Paramilitary surrogates are popping up in Iraq with strong links to existing militant networks. The application Telegram has been crucial in fostering new paramilitary identities.The author’s data collection is from open-source resources.

Figure 5: The governorates in which attacks against logistical convoys purportedly supplying U.S.-led Coalition forces taken place between July 2020 and March 2021

Paramilitary surrogates are popping up in Iraq with strong links to existing militant networks. The application Telegram has been crucial in fostering new paramilitary identities.The author’s data collection is from open-source resources.

Trilateral relations between Iraq, Iran, and the United States continue to impact the strategy and operations of Iraq’s paramilitaries. During president Trump’s exit from the White House, Iraq’s paramilitary network resumed operations with the announcement of two groups and the completion of over twenty operations against logistical convoys. Furthermore, since January 2021, operations targeting coalition forces’ bases with rocket attacks have been on the rise. On March 4, 2021, the IRCC implicitly revoked its October armistice by blessing new anti-United States attacks in 2021—including rocket attacks that those groups had previously avoided endorsing last year. Later, the IRCC openly revoked the armistice in a statement released on April 7, the same day Iraq and the United States held their third strategic dialogue. The Biden administration’s relative de-escalation against Iran’s regional axis contributed to cohesion between major Iraqi paramilitary groups such as KH and AAH. This created smoother modus operandi for those groups to stage anti-U.S. attacks through surrogates. 
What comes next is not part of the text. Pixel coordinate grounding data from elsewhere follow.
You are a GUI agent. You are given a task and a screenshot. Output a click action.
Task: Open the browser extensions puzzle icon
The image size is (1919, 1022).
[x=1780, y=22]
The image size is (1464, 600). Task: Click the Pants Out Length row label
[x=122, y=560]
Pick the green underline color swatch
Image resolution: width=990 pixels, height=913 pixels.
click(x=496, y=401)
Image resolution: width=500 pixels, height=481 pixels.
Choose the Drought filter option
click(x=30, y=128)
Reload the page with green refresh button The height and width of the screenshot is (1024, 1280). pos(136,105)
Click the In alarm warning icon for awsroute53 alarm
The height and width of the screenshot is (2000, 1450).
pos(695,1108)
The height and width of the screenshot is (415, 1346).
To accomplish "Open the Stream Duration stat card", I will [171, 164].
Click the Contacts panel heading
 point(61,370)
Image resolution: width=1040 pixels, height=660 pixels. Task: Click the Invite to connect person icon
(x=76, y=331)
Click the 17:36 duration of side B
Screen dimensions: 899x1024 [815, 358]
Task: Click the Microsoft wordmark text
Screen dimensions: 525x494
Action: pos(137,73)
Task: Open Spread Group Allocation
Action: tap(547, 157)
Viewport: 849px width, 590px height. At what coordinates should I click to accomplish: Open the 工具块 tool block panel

The concession to allow surrogate groups is a calculated trade-off for major Iraqi paramilitary groups. Surrogate groups provide them an avenue for plausible deniability in regard to attacks against U.S.-led troops. With the surrogate groups claiming responsibility for attacks, major groups have not been able to publicly show-off their individual capabilities to attack U.S.-led forces. The current mushrooming of surrogates puts into question the future of those groupings and constructed identities. This current wave of surrogates can become the cornerstone of a new class of “special groups,” similar to the class of paramilitaries Iraq witnessed after the U.S. invasion of 2003. 


1 Among twenty-six groups appeared between March 2020 to March 2021, twenty groups identify as paramilitary, whilst six groups are vigilantes.

2 After their first appearance on Telegram, some of these groups claimed operations retroactively.

3 The vast majority of those groups do not publicize an establishment date. Ashab al-Kahf (AaK) is a notable exception where some Iraqi Telegram channels from the Iran-led ‘axis-of-resistance’ suggest it was established in 2019, despite only starting to be visible since March 2020.

4 Sabereen News and some new groups have been increasingly utilizing several foreign languages to reach a wider audience and gain wider international attention, especially English. In addition, Russian and Persian have been used by Sabereen.

5 Data collected and analyzed by author from

6 This group name and date is provided by a manifesto booklet published by AAH and reviewed by the author.

7 While paramilitary groups claim the attacked convoys are destined for the coalition forces, the spokesperson of  the coalition forces made a counterclaim in a tweet on April 17 that the attacked convoys did not belong to the coalition.

8 This surrogate started as a cyber-operations grouping and has a twin group named ‘Fariq Fatemiyoun al-Electroni’ (The Fatemiyoun Electronic Team) that is more dedicated to cyber-operations. Another two prominent cyber-operations groups are 'Fariq Kawthariyoun al-Electroni' and ‘Neo Cyber.’ The emergence of those groups indicates the development of an axis of cyber-focused militant-vigilantes against domestic and foreign nemeses.

9 Al-Majame'e al-Khasa was established in September 2020 but it started operating a month after. It has often operated in conjunction with Rab’ Allah, the most proactive vigilante group among the six groups.

10 The logo similarity between the two groups, IRF and Fatemiyoun, was first noticed by conflict analyst Amir Toumaj.